Hacker News new | ask | show | jobs
by ec109685 2038 days ago
Another hidden issue is that as a container gets close to running out of memory, it furiously drops read only pages from memory, only to need to read some of them back into memory moments later.

This pathological swapping behavior can impact other workloads on the system.

cgroups2 has better protections against this behavior.

3 comments

How can you use cgroups2 for this? I know that BSD resource limits are basically useless for this as they only allow to limit virtual memory, not RSS use.

EarlyOOM [1] is a configurable daemon that kills processes early enough to (hopefully) prevent thrashing. I'm using it on my Linux desktops (it has proven to catch my own programs' runaway memory usage before it risks locking up the development machine), but it may also be useful on servers.
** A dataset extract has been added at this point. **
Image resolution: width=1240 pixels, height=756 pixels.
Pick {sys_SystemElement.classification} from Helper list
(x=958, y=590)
It logs to syslog but also can be configured to run a program on kill events.

[1] https://github.com/rfjakob/earlyoom, https://launchpad.net/ubuntu/+source/earlyoom, https://packages.debian.org/search?keywords=earlyoom

(Why would a user space OOM killer be necessary if the kernel has better information about the state of the world? I don't know the details, but my interpretation is that because people disliked OOM killing, the kernel devs made the kernel OOM killer trigger so late that it is largely useless. If that's true and thus a social problem, maybe it needs to be solved on that level, too.)

BTW in my experience, Linux 2.2 used to handle out of memory situations much more gracefully than any later kernel version.
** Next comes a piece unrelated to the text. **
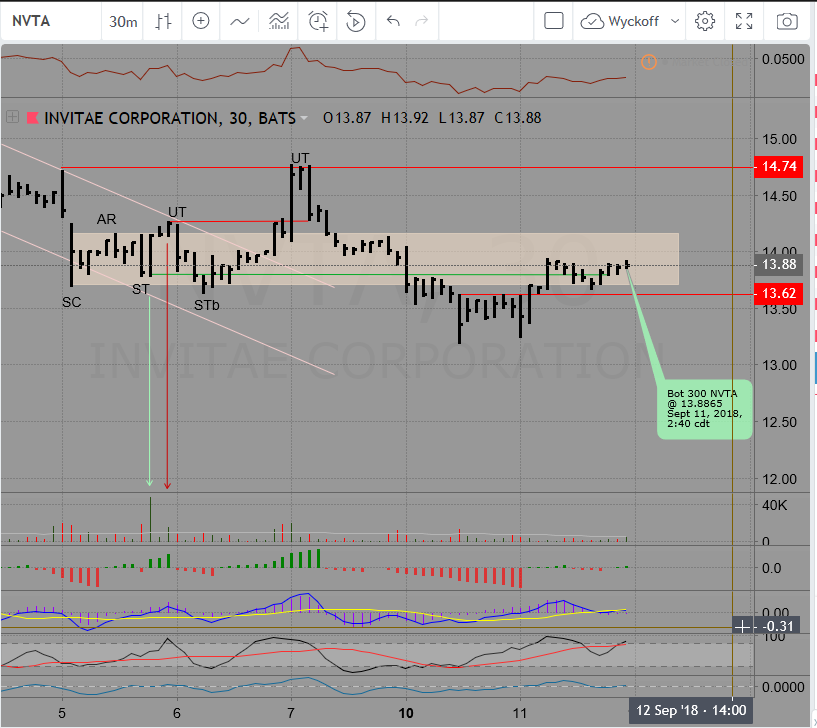Click the Compare or Add Symbol plus icon
This screenshot has height=728, width=817.
[201, 21]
memory.min will ensure it doesn't try to reclaim memory once it's a lost cause: https://lwn.net/Articles/752423/
Is there an issue on cgroups2 adoption for Kubernetes somewhere?
Thank you!
I think the issue is that your nodes have swaps. Why will you have swap on container nodes? IMO, the idea with container management is to get predictability with resources. If you have 8gb on a node, you know that the containers get 8gb. You might not be able to tell exactly how based on how it's configured, but you know once they collectively use 8gb, that's it. Swap is going to mess up things really bad in ways you can't even predict.
Even without swap enabled or any explicit memory mapping, read only pages from executables (code, read-only data) are mapped into the process’ address space and may be evicted. Unless you explicitly lock those into RAM they still behave somewhat like swapped memory does, except the pages don’t need to be written back.